Given information
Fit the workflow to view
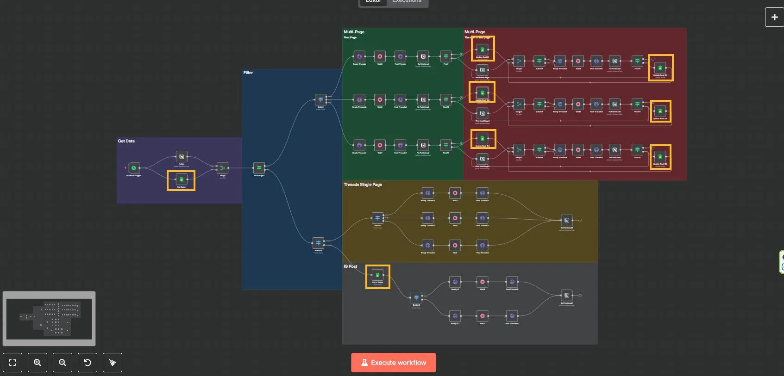This screenshot has height=376, width=784. (13, 363)
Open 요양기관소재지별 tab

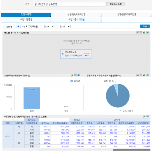pyautogui.click(x=76, y=19)
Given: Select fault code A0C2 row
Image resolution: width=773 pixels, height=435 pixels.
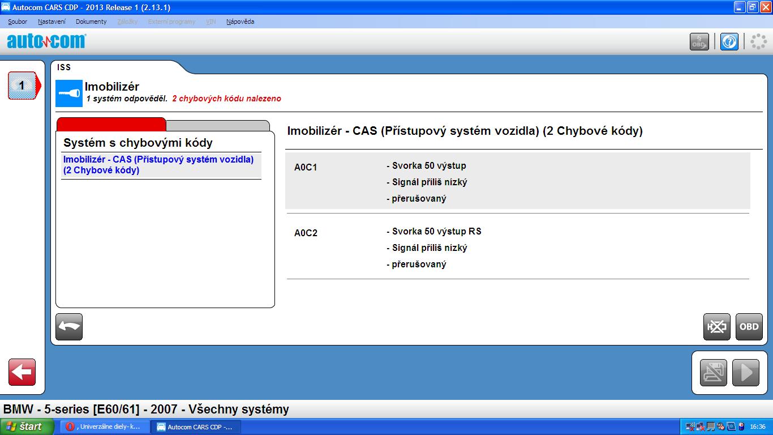Looking at the screenshot, I should (x=517, y=248).
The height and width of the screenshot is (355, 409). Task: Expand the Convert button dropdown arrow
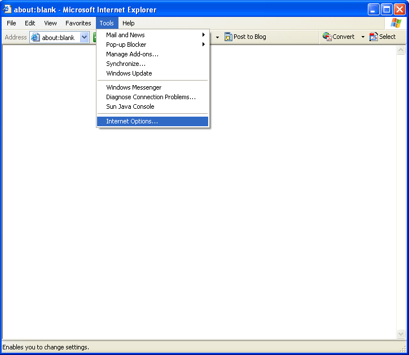363,37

Exercise instructions
Return the material in full and unaltered, minus its pictures.

Response
Fit the workflow to view
This screenshot has height=376, width=784. (13, 363)
Open 요양기관소재지별 tab

pyautogui.click(x=76, y=19)
Given: Select fault code A0C2 row
Image resolution: width=773 pixels, height=435 pixels.
Looking at the screenshot, I should (x=517, y=248).
The height and width of the screenshot is (355, 409). Task: Expand the Convert button dropdown arrow
363,37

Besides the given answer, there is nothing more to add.